EXERCISE DESCRIPTION
Set down the entries exactly as they appear, apart from the images, which stay out.

ENTRIES PROVIDED
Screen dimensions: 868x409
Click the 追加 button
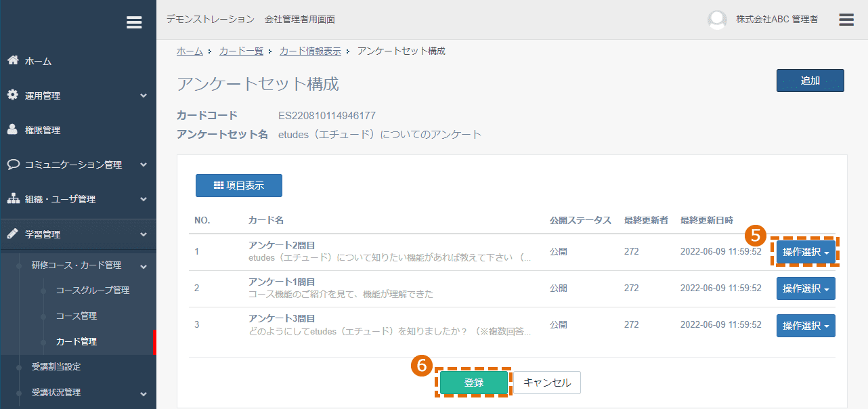810,81
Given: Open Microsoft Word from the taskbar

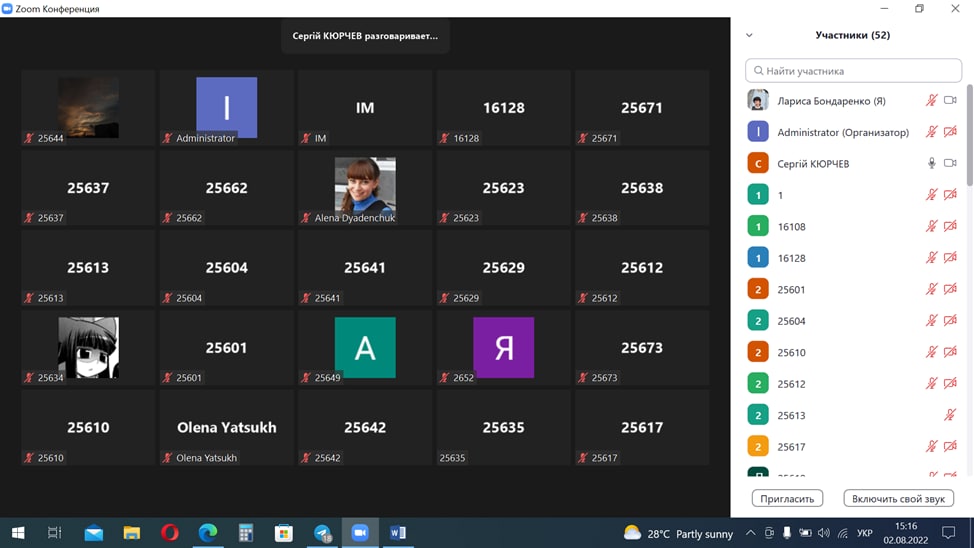Looking at the screenshot, I should tap(397, 533).
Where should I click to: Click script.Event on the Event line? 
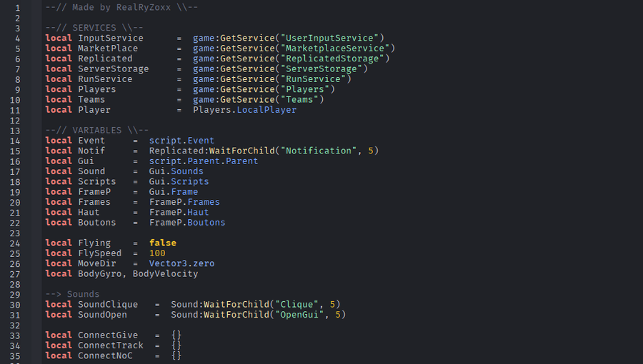[x=181, y=141]
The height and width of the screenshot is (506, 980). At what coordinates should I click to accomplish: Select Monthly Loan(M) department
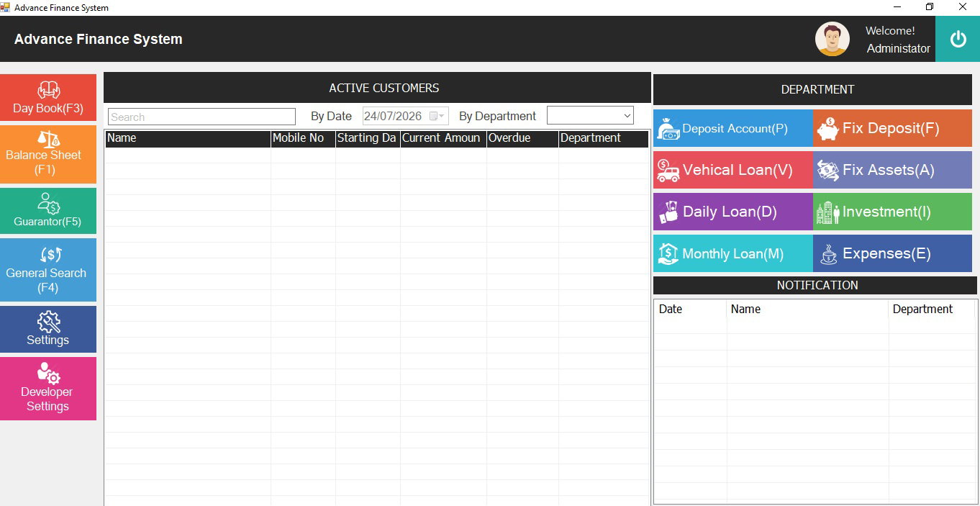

EXERCISE ANSWER
Screen dimensions: 868x409
Click the 追加 button
810,81
Given: Open Microsoft Word from the taskbar

Looking at the screenshot, I should tap(397, 533).
Where should I click to: Click script.Event on the Event line? 
[x=181, y=141]
The height and width of the screenshot is (506, 980). At what coordinates should I click to accomplish: Select Monthly Loan(M) department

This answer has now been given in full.